By Claire Hawthorne | January 24, 2026
Salted Caramel Sauce with Sea Salt & Butter – 5‑Minute Stovetop Pancake Topping

Salted Caramel Sauce with Sea Salt & Butter – 5‑Minute Stovetop Pancake Topping

There’s something undeniably magical about the moment a golden‑brown pancake meets a silky ribbon of caramel that whispers of sea‑salted breezes and buttery richness. Our Salted Caramel Sauce with Sea Salt & Butter captures that enchantment in just five minutes on the stovetop, turning an ordinary breakfast into a gourmet experience without the need for a candy‑making degree or a heavy kitchen arsenal. This sauce is the perfect marriage of sweet and savory, with the deep, molasses‑like notes of caramel balanced by a bright pop of flaky sea salt that awakens the palate. Whether you’re drizzling it over fluffy buttermilk pancakes, waffles, French toast, or even a warm bowl of oatmeal, the sauce adds an indulgent finish that feels both luxurious and comforting.
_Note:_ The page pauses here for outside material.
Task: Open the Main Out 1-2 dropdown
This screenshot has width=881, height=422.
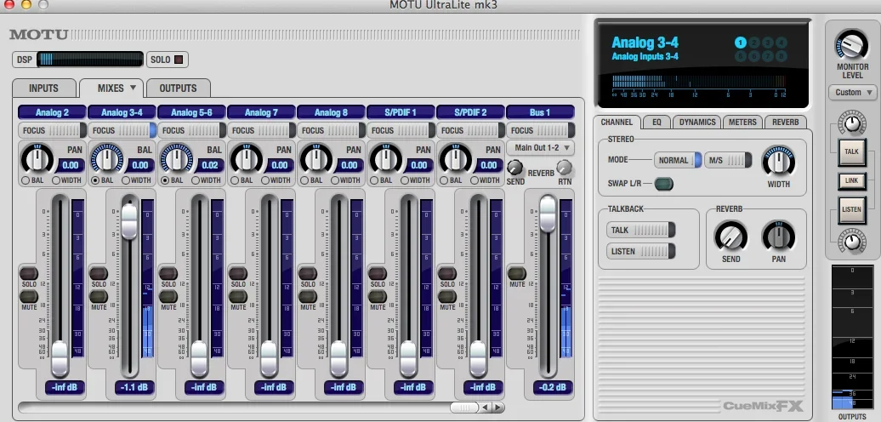Action: [540, 148]
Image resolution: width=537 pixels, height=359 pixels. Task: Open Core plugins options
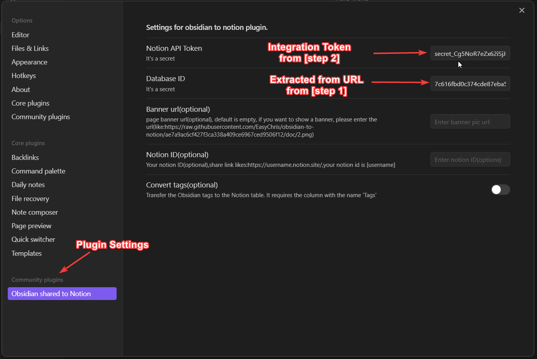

The recipe is deliberately simple: a handful of pantry staples—granulated sugar, heavy cream, butter, and a pinch of sea salt—are coaxed together over medium heat until they transform into a glossy, velvety sauce that clings lovingly to every bite. No caramelizer, no thermometer, just a reliable stovetop technique that even beginners can master. Because we know that breakfast is often a rushed affair, we’ve optimized the cooking time to under five minutes, giving you more time to savor the aroma of caramelizing sugar and less time waiting for the perfect consistency.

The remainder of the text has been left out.